The majority of those who had inadequate pain were aged above 14 years. This was comparable to a study done in the UK, which observed that the VOC rate and other complications tend to gradually rise with advancing age in SCD patients. Another study found that older children had longer painful episodes, with no changes in frequency or intensity[
32,
33,
34]. Our study did not find association between age and an increase in the frequency of pain crises. Despite the absence of direct association in this study, other studies have shown that pain episodes increase with age and are more perceived in adolescents than in young children. In the majority of pediatric patients, the pain is reported by caretakers rather than patients themselves [
12].
Our study had several limitations. First, recall bias may have affected the reported pain episodes as most of the pain information was patient-reported. Secondly, we were unable to establish the causes of inadequate pain control, as the study focused on ascertaining the factors affecting pain control. Also, the study was limited by the inability to assess changes in variables over time. Future studies should evaluate the adequacy of pain control in primary and tertiary-level healthcare facilities in prospective cohorts of SCD patients.
Conclusions
A third of patients with SCD at tertiary healthcare facilities in Dar-es-salaam reported sub-optimal pain control. The significantly associated factors were residing outside Dar-es-salaam, receiving initial pain management from other healthcare facilities, presenting to the hospital with moderate to severe pain, and having a fever. Further research is warranted to elucidate ways of optimising the management of pain in patients with SCD in Tanzania.
Author Contributions
Happiness Joseph, Lulu Chirande, Mbonea Yonazi and Ritah Mutagonda designed the study, collected data, analysed the data and drafted the first manuscript.
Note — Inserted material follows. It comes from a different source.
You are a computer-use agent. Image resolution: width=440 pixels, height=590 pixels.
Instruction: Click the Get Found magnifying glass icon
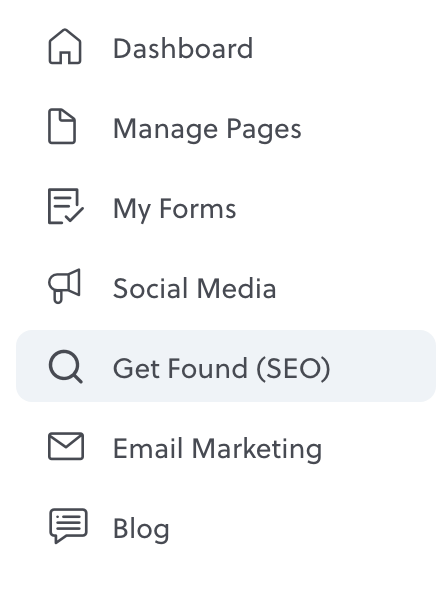click(65, 366)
Avelina Mgasa, Mwashungi Ally, Clara Chamba, Ahlam Nasser, William Mawalla, Magdalena Lyimo, Benson R. Kidenya, Agnes Jonathan, Florence Urio, Paschal Ruggajo and Emmanuel Balandya participated in data analysis and reviewed the manuscript. All authors approved the final version of the manuscript.
Funding
Research reported in this publication was supported by the National Heart, Lung, and Blood Institute (NHLBI) of the US National Institutes of Health (NHI) under Award Number U01 HL156853 (Sickle Pan-African Research Consortium—SPARCO Tanzania).
Data Availability Statement
The data processed in this study are available on request from the corresponding Author due to privacy”. Institutional Review Board Statement: The study was conducted according to the guidelines of the Declaration of Helsinki, and approved by the MUHAS Research and Ethics Committee (protocol code MUHAS - REC -10-2022-1420 and the reference letter of DA 282/298/01.C/1420, and date of approval 27/10/2022).”
Acknowledgments
Sincere appreciation to patients with SCD and parents/caregivers of children with SCD who agreed to participate in this study..
Conflicts of Interest
The authors declare no conflict of interest. Informed Consent Statement: Informed consent was obtained from all subjects involved in the study.